Rewrite the listing below so that every "Instruction" becomes "Command", and leave every other word unchanged.
** begin WORKING DATA **
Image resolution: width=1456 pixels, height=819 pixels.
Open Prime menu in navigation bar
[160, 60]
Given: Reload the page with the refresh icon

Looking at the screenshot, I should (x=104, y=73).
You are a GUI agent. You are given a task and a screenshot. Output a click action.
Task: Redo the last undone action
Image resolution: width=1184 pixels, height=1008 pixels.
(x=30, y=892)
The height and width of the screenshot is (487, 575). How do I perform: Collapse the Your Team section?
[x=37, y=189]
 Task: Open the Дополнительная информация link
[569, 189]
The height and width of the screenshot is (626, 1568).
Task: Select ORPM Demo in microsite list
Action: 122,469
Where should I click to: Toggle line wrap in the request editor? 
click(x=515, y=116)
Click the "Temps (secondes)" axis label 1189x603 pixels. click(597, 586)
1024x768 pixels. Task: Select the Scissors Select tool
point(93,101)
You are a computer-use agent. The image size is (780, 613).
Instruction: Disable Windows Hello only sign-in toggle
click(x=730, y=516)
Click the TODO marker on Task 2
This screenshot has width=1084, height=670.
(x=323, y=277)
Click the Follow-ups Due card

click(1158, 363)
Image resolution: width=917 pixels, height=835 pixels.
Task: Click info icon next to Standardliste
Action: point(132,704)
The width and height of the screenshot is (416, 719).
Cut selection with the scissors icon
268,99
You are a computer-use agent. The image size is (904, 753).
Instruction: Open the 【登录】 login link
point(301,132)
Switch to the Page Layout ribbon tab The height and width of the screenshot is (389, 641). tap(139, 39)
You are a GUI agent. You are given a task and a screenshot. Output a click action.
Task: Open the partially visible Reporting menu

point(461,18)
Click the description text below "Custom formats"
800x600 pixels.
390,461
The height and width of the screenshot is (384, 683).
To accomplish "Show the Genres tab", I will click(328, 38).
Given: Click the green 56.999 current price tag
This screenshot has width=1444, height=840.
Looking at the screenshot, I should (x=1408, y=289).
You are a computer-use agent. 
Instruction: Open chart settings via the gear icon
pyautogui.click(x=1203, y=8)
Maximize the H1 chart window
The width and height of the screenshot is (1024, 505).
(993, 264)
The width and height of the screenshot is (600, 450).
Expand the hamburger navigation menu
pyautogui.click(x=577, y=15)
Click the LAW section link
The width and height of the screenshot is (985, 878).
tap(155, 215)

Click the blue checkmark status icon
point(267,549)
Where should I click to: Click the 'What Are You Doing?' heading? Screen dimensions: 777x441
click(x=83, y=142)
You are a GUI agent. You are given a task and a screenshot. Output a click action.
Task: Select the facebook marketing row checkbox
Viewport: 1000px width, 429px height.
** end WORKING DATA **
• WRITTEN RESPONSE:
Image resolution: width=1456 pixels, height=819 pixels.
Open Prime menu in navigation bar
[160, 60]
Given: Reload the page with the refresh icon

Looking at the screenshot, I should (x=104, y=73).
You are a GUI agent. You are given a task and a screenshot. Output a click action.
Task: Redo the last undone action
Image resolution: width=1184 pixels, height=1008 pixels.
(x=30, y=892)
The height and width of the screenshot is (487, 575). How do I perform: Collapse the Your Team section?
[x=37, y=189]
 Task: Open the Дополнительная информация link
[569, 189]
The height and width of the screenshot is (626, 1568).
Task: Select ORPM Demo in microsite list
Action: 122,469
Where should I click to: Toggle line wrap in the request editor? 
click(x=515, y=116)
Click the "Temps (secondes)" axis label 1189x603 pixels. click(597, 586)
1024x768 pixels. Task: Select the Scissors Select tool
point(93,101)
You are a computer-use agent. The image size is (780, 613).
Command: Disable Windows Hello only sign-in toggle
click(x=730, y=516)
Click the TODO marker on Task 2
This screenshot has width=1084, height=670.
(x=323, y=277)
Click the Follow-ups Due card

click(1158, 363)
Image resolution: width=917 pixels, height=835 pixels.
Task: Click info icon next to Standardliste
Action: point(132,704)
The width and height of the screenshot is (416, 719).
Cut selection with the scissors icon
268,99
You are a computer-use agent. The image size is (904, 753).
Command: Open the 【登录】 login link
point(301,132)
Switch to the Page Layout ribbon tab The height and width of the screenshot is (389, 641). tap(139, 39)
You are a GUI agent. You are given a task and a screenshot. Output a click action.
Task: Open the partially visible Reporting menu

point(461,18)
Click the description text below "Custom formats"
800x600 pixels.
390,461
The height and width of the screenshot is (384, 683).
To accomplish "Show the Genres tab", I will click(328, 38).
Given: Click the green 56.999 current price tag
This screenshot has width=1444, height=840.
Looking at the screenshot, I should (x=1408, y=289).
You are a computer-use agent. 
Command: Open chart settings via the gear icon
pyautogui.click(x=1203, y=8)
Maximize the H1 chart window
The width and height of the screenshot is (1024, 505).
(993, 264)
The width and height of the screenshot is (600, 450).
Expand the hamburger navigation menu
pyautogui.click(x=577, y=15)
Click the LAW section link
The width and height of the screenshot is (985, 878).
tap(155, 215)

Click the blue checkmark status icon
point(267,549)
Where should I click to: Click the 'What Are You Doing?' heading? Screen dimensions: 777x441
click(x=83, y=142)
You are a GUI agent. You are given a task and a screenshot. Output a click action.
Task: Select the facebook marketing row checkbox
Viewport: 1000px width, 429px height.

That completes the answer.